Выбрать главу

 

4.

 

Почти две недели Ева провалялась с гриппом.

Теперь верной Ладке, исправно заходившей к ним каждые два дня, даже сочинять ничего не приходилось, болезнь была на лицо.

Несколько раз появлялась Евина мать, женщина строгая, в неизменном брючном костюме, с черными, лезвиеподобными стрелками по верхним векам. Они о чем-то долго разговаривали за закрытой дверью. Вера Владимировна не пыталась скрыть своего отношения к любовнику дочери и даже слова приветствия и прощания произносила через силу, сквозь зубы. После визитов матери Ева тайком плакала в подушку, думая, что он не слышит. А он все слышал и все понимал, но не знал, как нужно при всем при этом себя вести.

Пробовал посоветоваться с Лёшкой. Тот отбоярился разумно:

- Да если бы я знал чего этим бабам от нас, мужиков, надо, я бы до сих пор счастливо жил единственным браком!

А напоследок сверкнул недюжинной мудростью:

- Может, не лезть тебе пока во всё это? Мать и дочь сами меж собой разберутся. Ты там лишний со всех сторон будешь.

Целыми днями Ева спала, закутавшись в одеяло как в кокон, беспокойно вскрикивала от сумбурных температурных снов, которые на утро не могла вспомнить. Арсений проводил с нею сутки напролёт, благо с работой все худо-бедно удалось устроить.

Именно худо-бедно. При воспоминании о последней неделе в школе неприятно сосало под ложечкой.

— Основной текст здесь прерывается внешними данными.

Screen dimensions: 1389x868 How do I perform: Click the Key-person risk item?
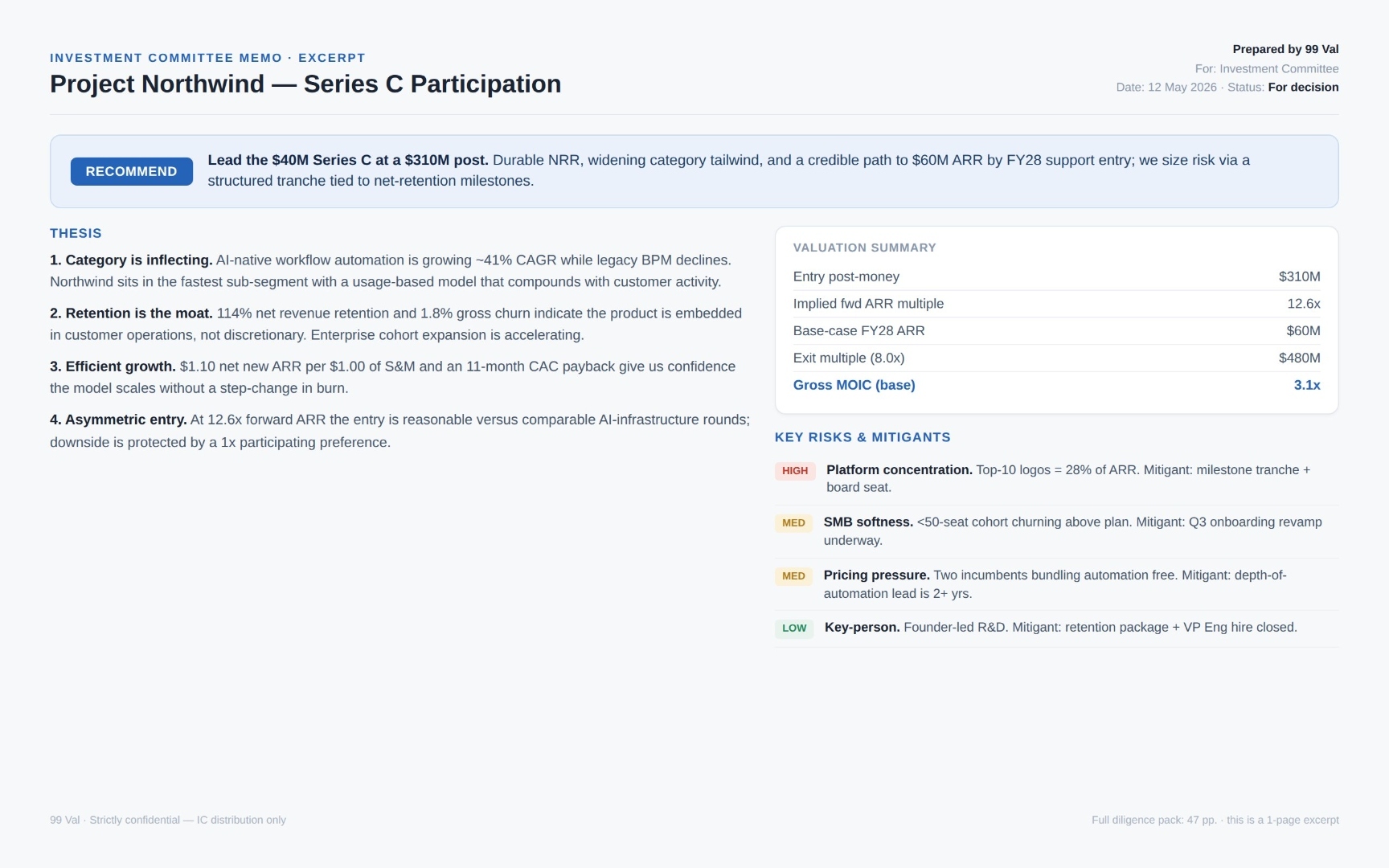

Когда Еву свалила болезнь, Арсений запинаясь языком от смущения из-за того, что ставит школу в затруднительное положение, сообщил директрисе о том, что берет административный. Галина Аркадьевна, которая до этого всегда относилась к Цветкову с большой теплотой и, он смел надеяться, уважением, восприняла известие прохладно и несколько даже враждебно.

Он давно заметил, что в учительской на него косились, перешептываясь по углам, а после разговора с директрисой смутное беспокойство уступило место растерянности и непониманию. Он пытался отследить причину возникшей недружелюбия, но коллеги уходили от ответов, обжигая ехидными, осуждающими, а порой и откровенно сальными взглядами.

Напрямую никем и ничего оскорбительного высказано не было, но у Арсения осталось отчетливое ощущение проведенной экзекуции: словно его раздели и выпороли на глазах сотен людей, которые знали о нем что-то такое, какие-то ужасные грехи, которых он сам за собой не подозревал.

Ситуацию разъяснил старенький добродушный математик Эрих Аристархович, который показал ему распечатанный скриншот анонимного письма, пришедшего на школьную почту, и которое каким-то неведомым образом оказалось растиражировано и попало в руки учителям. В письме черным по белому говорилось об аморальном поведении «любимого детьми педагога, который ставит под сомнение репутацию учебного заведения и порочит честное имя труженика школы – учителя, а также подает негативный пример подрастающему поколению, для которого преподаватель является авторитетом и моделью поведения в обществе». Еще там говорилось что-то о том, что подобного рода личностям не место рядом с детьми и призыв к тому, чтобы подвергнуть «господина Цветкова всеобщему осуждению и соответствующим порицаниям».

До конца этот пасквиль Арсений не дочитал, в глазах потемнело и в душе что-то оборвалось.

Из состояния невменяемости его вывел поскрипывающий, успокаивающий голосок Эриха Аристарховича:

- Яркий образчик информационного терроризма. Что вы глядите на меня так, Арсений Миронович? Я смотрю телевизор, понахватался словечек… Да. Вы не подумайте, я в эту чушь не верю, конечно. Однако наши с вами коллеги, увы, по своей сердечной скупости и нездоровой тяге к перемыванию чужих костей, более подвержены верить во всякого рода ересь, особенно если она направлена против честных и добропорядочных людей. Чтобы у вас в жизни не случилось, голубчик, уверен, что произошло это не из-за ваших злых намерений, а исключительно по стечению обстоятельств или по злой иронии судьбы. Желаю вам справиться со всем. Я на вашей стороне. И возвращайтесь скорее. Без вас в учительской и поговорить-то толком не с кем.

Математик крепко пожал Цветкову руку и удалился, пошаркивая галошами по линолеуму – зимой он всегда ходил в валенках с резиновыми галошами, поскольку в другой обуви его отмороженные в детстве ноги постоянно мёрзли.

 

5.

 

Еве он ничего, разумеется, не сказал. Только этого ей вдобавок ко всему и не хватало.